High-spirited yet with an undercurrent of trouble, the 35-minute piece to Mendlessohn’s early octet concludes the first of two distinct programmes of dances to classical string music, delivered live by the sumptuous Orion Quartet. On opening night, Spent Days Out Yonder ended before its take on Mozart could register, and the addition to Continuous Replay of spliced and diced Beethoven proved one play too many. Only D-Man’s music and movement were deeply mutually attuned.

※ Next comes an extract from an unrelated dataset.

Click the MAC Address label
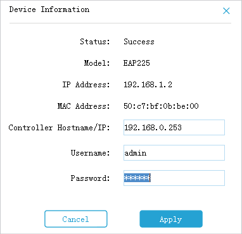point(84,106)
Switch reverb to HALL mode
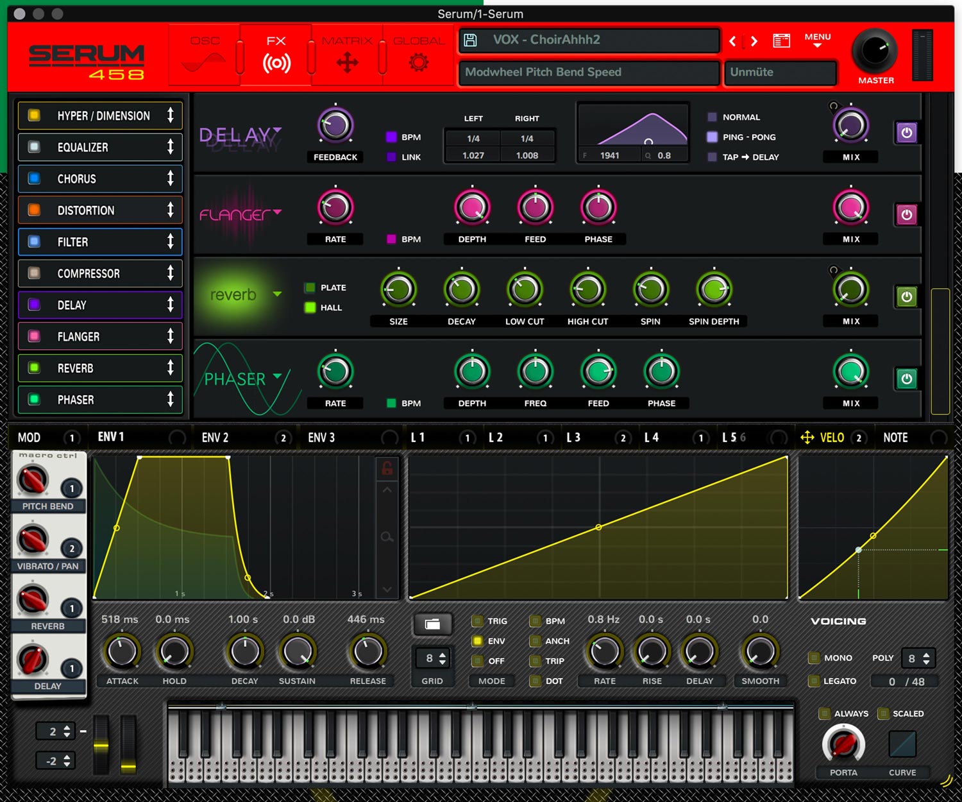The image size is (962, 802). (310, 307)
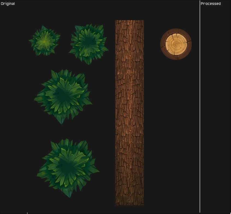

Jones translates Mendelssohn’s youthful extremes – a rocking phrase finished off with an elaborate flourish, for example – as wide-eyed inventiveness: variations on a theme not only popping up all over the stage but announcing their make-believe status. The dancers do not dive into water, they do the steps that mean “dive into water” when the only resource is land. Unlike Paul Taylor’s playful and grand Esplanade, the steps are not found from daily life but made from the imagination, not God-given but willed. The dancers “doing the crawl” or tip-toeing like drag queens on a catwalk are not Everyman but the inimitable D-Man – Demian Acquavella in full, dead at age 32 a year after the dance debuted.
Jones presents him as a joker, a diva, a sensualist, a fighter, a pimp walker, a brother, a fairy and a free spirit. D-Man saw his life slipping away: there are passages in which the dancers sink on to their backs on the floor or open their arms to an emptiness a person used to fill. The costumes in camouflage signal deadly struggle. But D-Man remained an innocent.
Innocence is a tricky gambit – for an artist or anyone else – and Jones usually steers clear. But, as D-Man in the Waters reveals, to maintain that state after so much pain is a special form of grace.